WHAT IS REQUIRED:
Restate every line of the material, word for word.

THE DATA:

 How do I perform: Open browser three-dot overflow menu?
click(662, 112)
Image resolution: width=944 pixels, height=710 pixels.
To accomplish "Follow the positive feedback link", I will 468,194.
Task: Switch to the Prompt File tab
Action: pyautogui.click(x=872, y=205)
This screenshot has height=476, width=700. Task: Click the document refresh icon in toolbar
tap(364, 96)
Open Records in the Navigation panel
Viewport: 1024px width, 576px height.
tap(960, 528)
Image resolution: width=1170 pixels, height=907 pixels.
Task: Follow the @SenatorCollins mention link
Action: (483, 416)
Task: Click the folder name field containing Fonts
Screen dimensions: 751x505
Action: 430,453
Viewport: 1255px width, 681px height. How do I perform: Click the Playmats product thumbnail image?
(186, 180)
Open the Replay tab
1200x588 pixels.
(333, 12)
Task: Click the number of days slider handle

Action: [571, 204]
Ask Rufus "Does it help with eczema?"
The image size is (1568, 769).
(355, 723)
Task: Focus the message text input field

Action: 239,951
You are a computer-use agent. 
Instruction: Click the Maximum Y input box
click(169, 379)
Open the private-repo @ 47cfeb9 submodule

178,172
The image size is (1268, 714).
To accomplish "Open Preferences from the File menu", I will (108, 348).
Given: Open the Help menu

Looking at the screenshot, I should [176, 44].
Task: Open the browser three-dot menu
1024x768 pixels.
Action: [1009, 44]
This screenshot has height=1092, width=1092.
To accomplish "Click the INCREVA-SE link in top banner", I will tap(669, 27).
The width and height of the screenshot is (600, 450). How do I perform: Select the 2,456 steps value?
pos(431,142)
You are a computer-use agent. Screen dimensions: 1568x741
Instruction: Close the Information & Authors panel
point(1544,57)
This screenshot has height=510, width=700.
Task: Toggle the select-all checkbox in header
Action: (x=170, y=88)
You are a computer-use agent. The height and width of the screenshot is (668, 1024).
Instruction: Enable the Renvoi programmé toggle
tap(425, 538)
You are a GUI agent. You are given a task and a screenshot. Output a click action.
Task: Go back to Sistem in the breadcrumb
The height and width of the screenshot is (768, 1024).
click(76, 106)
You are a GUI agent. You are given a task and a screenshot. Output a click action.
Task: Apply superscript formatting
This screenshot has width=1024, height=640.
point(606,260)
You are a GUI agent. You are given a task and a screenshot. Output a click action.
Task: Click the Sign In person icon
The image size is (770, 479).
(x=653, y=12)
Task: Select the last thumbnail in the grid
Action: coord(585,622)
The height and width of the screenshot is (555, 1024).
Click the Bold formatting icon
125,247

ANSWER BELOW:
 How do I perform: Open browser three-dot overflow menu?
click(662, 112)
Image resolution: width=944 pixels, height=710 pixels.
To accomplish "Follow the positive feedback link", I will 468,194.
Task: Switch to the Prompt File tab
Action: pyautogui.click(x=872, y=205)
This screenshot has height=476, width=700. Task: Click the document refresh icon in toolbar
tap(364, 96)
Open Records in the Navigation panel
Viewport: 1024px width, 576px height.
tap(960, 528)
Image resolution: width=1170 pixels, height=907 pixels.
Task: Follow the @SenatorCollins mention link
Action: (483, 416)
Task: Click the folder name field containing Fonts
Screen dimensions: 751x505
Action: 430,453
Viewport: 1255px width, 681px height. How do I perform: Click the Playmats product thumbnail image?
(186, 180)
Open the Replay tab
1200x588 pixels.
(333, 12)
Task: Click the number of days slider handle

Action: [571, 204]
Ask Rufus "Does it help with eczema?"
The image size is (1568, 769).
(355, 723)
Task: Focus the message text input field

Action: 239,951
You are a computer-use agent. 
Instruction: Click the Maximum Y input box
click(169, 379)
Open the private-repo @ 47cfeb9 submodule

178,172
The image size is (1268, 714).
To accomplish "Open Preferences from the File menu", I will (108, 348).
Given: Open the Help menu

Looking at the screenshot, I should [176, 44].
Task: Open the browser three-dot menu
1024x768 pixels.
Action: [1009, 44]
This screenshot has height=1092, width=1092.
To accomplish "Click the INCREVA-SE link in top banner", I will tap(669, 27).
The width and height of the screenshot is (600, 450). How do I perform: Select the 2,456 steps value?
pos(431,142)
You are a computer-use agent. Screen dimensions: 1568x741
Instruction: Close the Information & Authors panel
point(1544,57)
This screenshot has height=510, width=700.
Task: Toggle the select-all checkbox in header
Action: (x=170, y=88)
You are a computer-use agent. The height and width of the screenshot is (668, 1024).
Instruction: Enable the Renvoi programmé toggle
tap(425, 538)
You are a GUI agent. You are given a task and a screenshot. Output a click action.
Task: Go back to Sistem in the breadcrumb
The height and width of the screenshot is (768, 1024).
click(76, 106)
You are a GUI agent. You are given a task and a screenshot. Output a click action.
Task: Apply superscript formatting
This screenshot has width=1024, height=640.
point(606,260)
You are a GUI agent. You are given a task and a screenshot. Output a click action.
Task: Click the Sign In person icon
The image size is (770, 479).
(x=653, y=12)
Task: Select the last thumbnail in the grid
Action: coord(585,622)
The height and width of the screenshot is (555, 1024).
Click the Bold formatting icon
125,247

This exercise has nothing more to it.